List each distinct year mentioned in the Toureaux murder article, in chronological order.

** Opening Provided text block **

1937 murder in Paris, France

Lætitia-Marie-Joséphine Toureaux (née Nourrissat; 11 September 1907 – 16 May 1937) was a murder victim who was found stabbed to death inside an empty Paris Métro carriage. Further investigations into her death later revealed that other than working as a factory worker in the day, she worked as a spy to infiltrate the La Cagoule, a far-right terrorist group, who may have been behind her death. However, the case was dropped in 1939 during the start of the Second World War before any suspects could be identified, leaving her murder unsolved.

== Biography and death ==
Laetitia Nourrissat was born in Oyace, a municipality in French-speaking Aosta Valley. She moved to Paris with her mother and her four siblings. In 1930, she married Jules Toureaux. She was found dead in a Paris Métro carriage at Porte Dorée on 16 May 1937, having suffered a single stab wound in the neck. This crime was widely discussed at the time, and the interwar period generated multiple speculations, involving the secret services and the violent political group La Cagoule. Toureaux entered an unoccupied metro car at one stop, and was found stabbed to death less than 90 seconds later at the next stop. Toureaux was the first person to be killed on the Paris Métro.

** Closing Provided text block **
** Opening Material provided block **

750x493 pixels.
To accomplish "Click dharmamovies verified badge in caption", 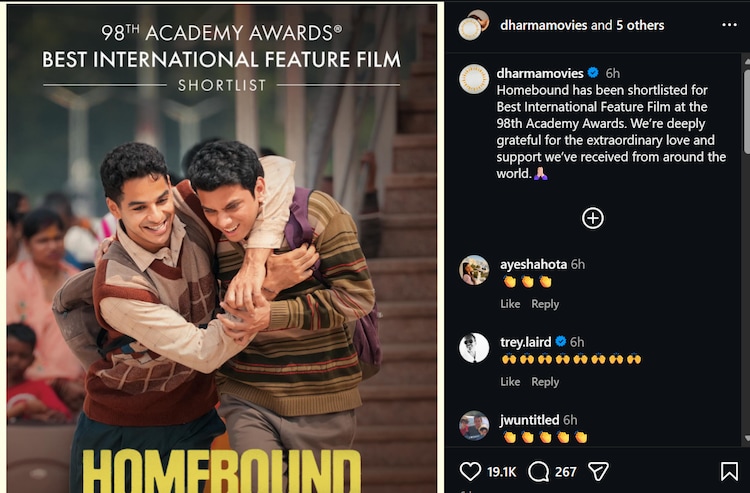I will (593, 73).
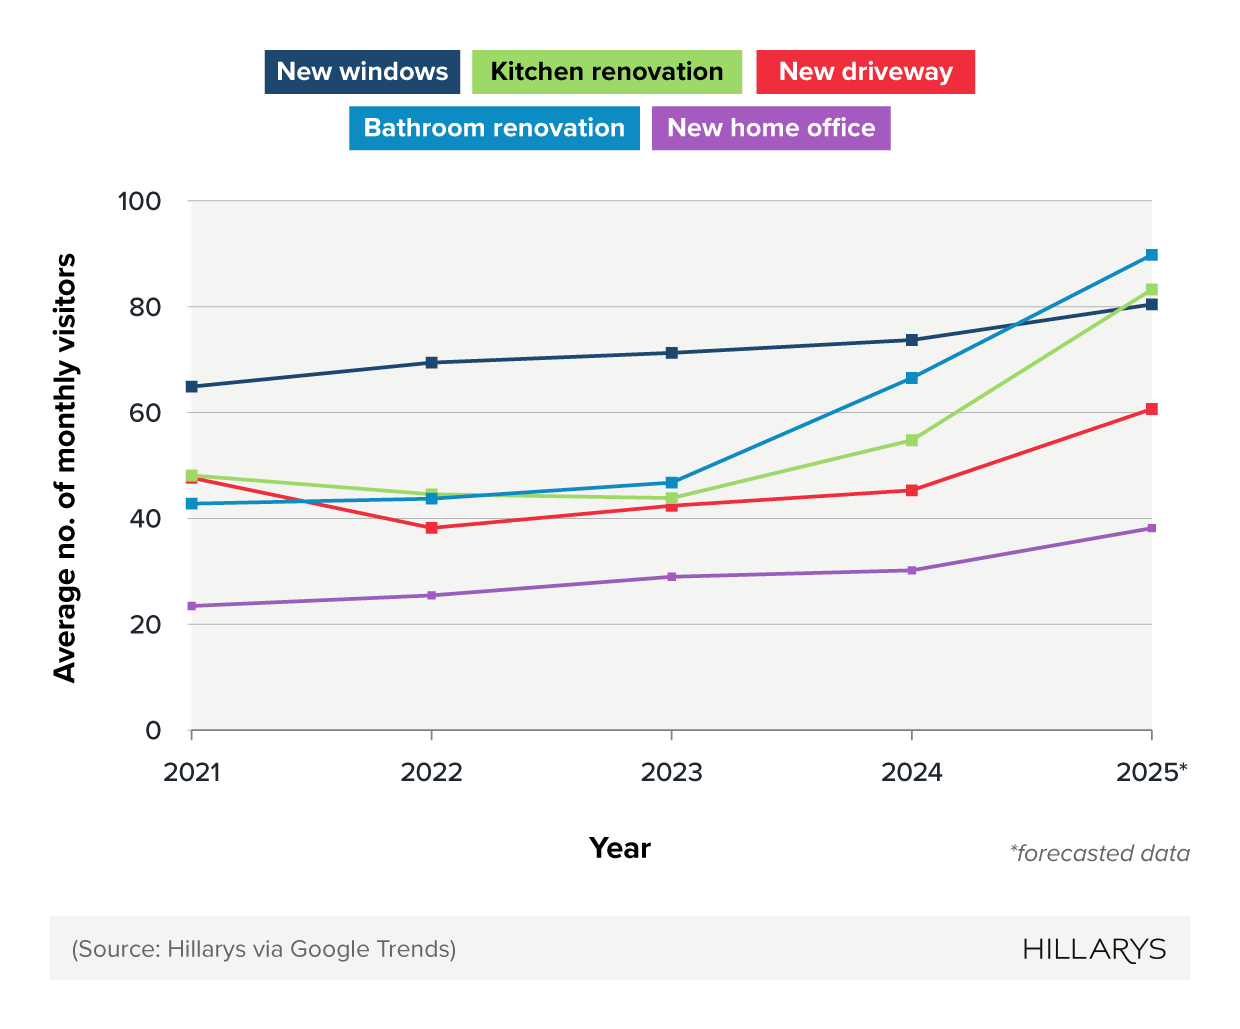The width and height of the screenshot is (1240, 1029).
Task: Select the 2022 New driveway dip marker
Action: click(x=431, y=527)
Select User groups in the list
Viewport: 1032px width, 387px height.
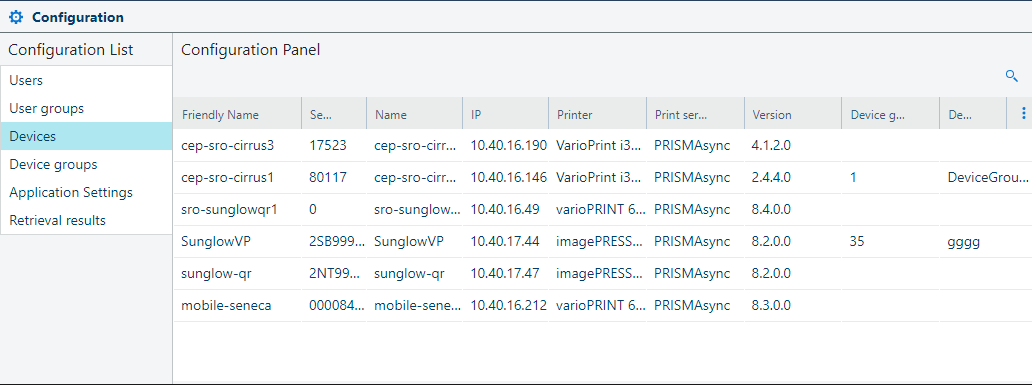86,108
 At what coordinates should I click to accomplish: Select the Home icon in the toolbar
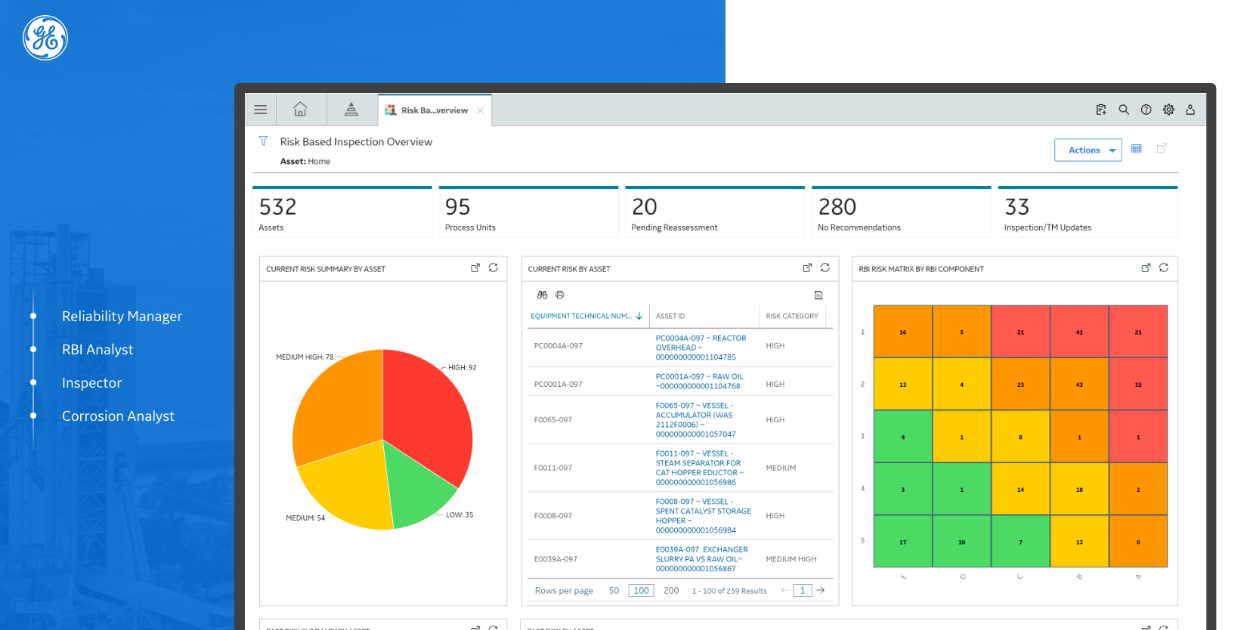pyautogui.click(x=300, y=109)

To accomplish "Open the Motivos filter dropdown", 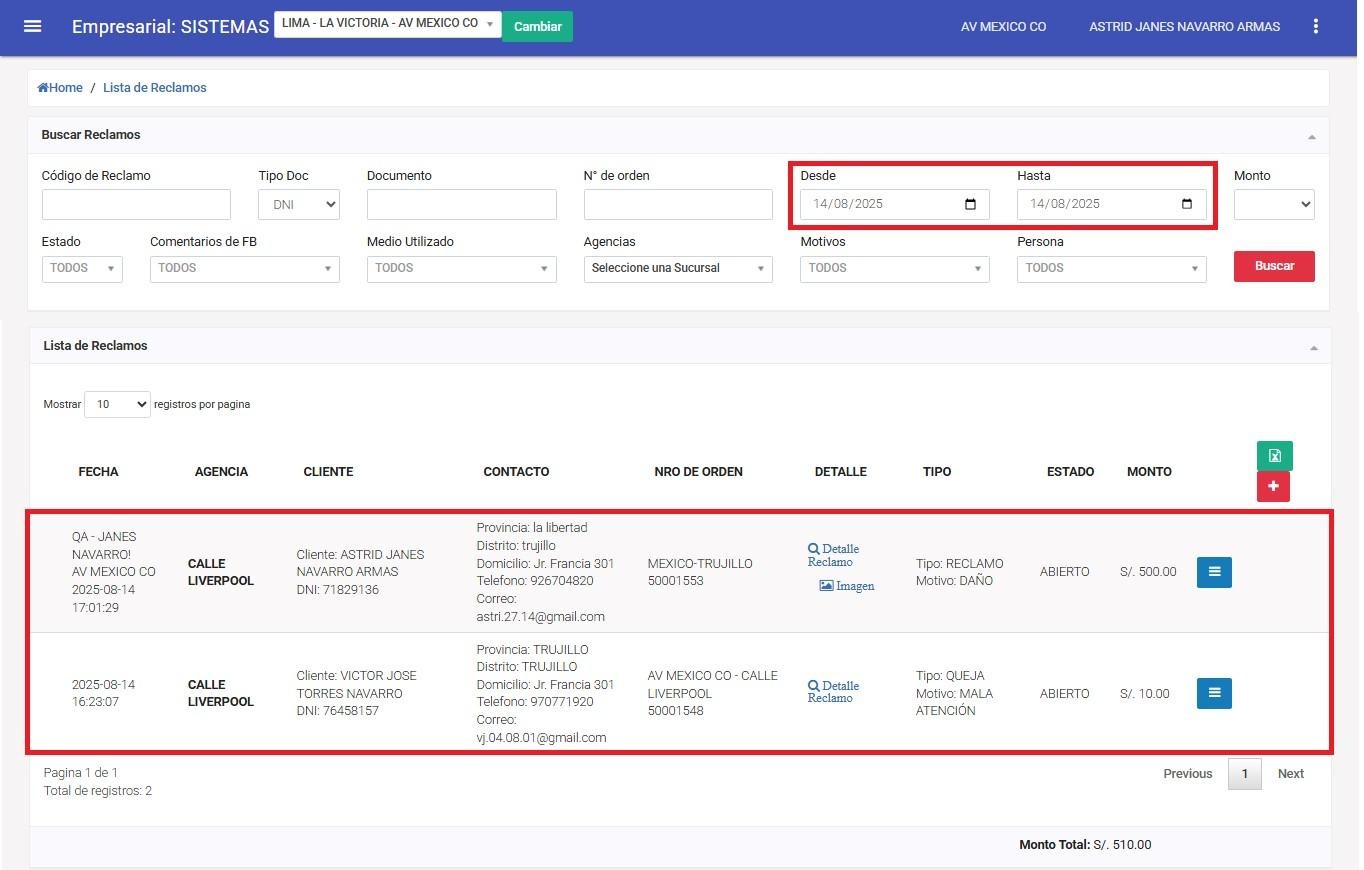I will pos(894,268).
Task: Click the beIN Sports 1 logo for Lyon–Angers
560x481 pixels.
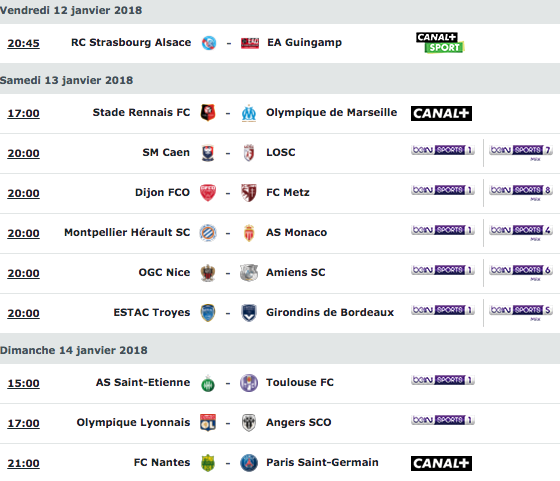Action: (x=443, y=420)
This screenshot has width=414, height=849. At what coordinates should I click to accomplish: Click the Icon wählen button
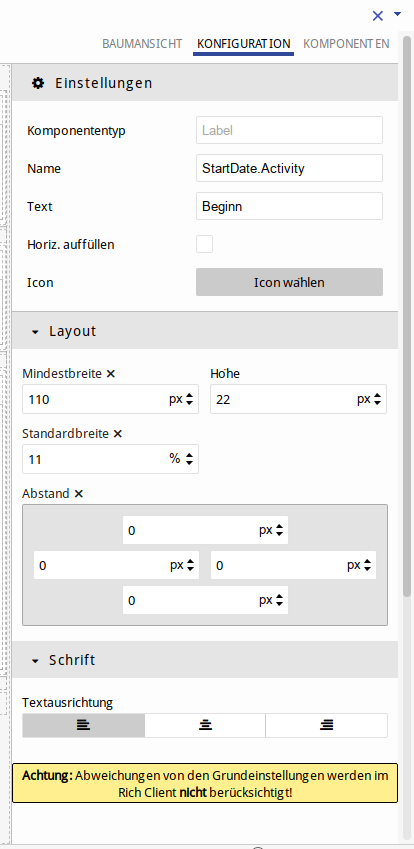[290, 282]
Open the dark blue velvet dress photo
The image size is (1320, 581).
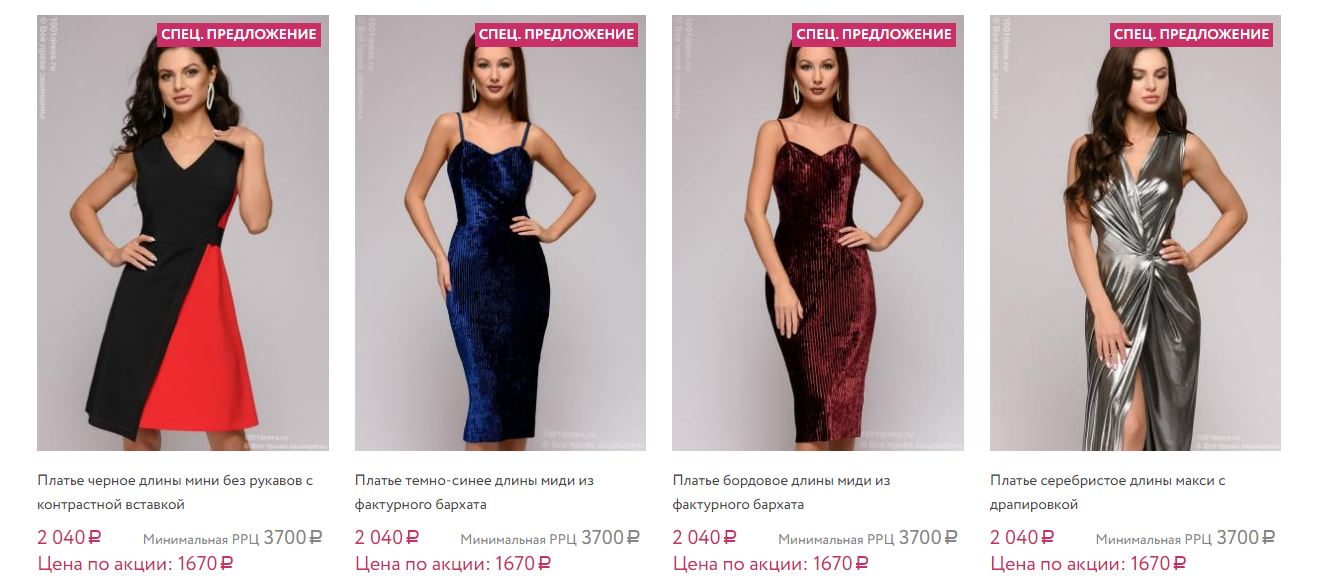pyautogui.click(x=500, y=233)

** Closing Material provided block **

▸ **Your response**: 1907, 1930, 1937, 1939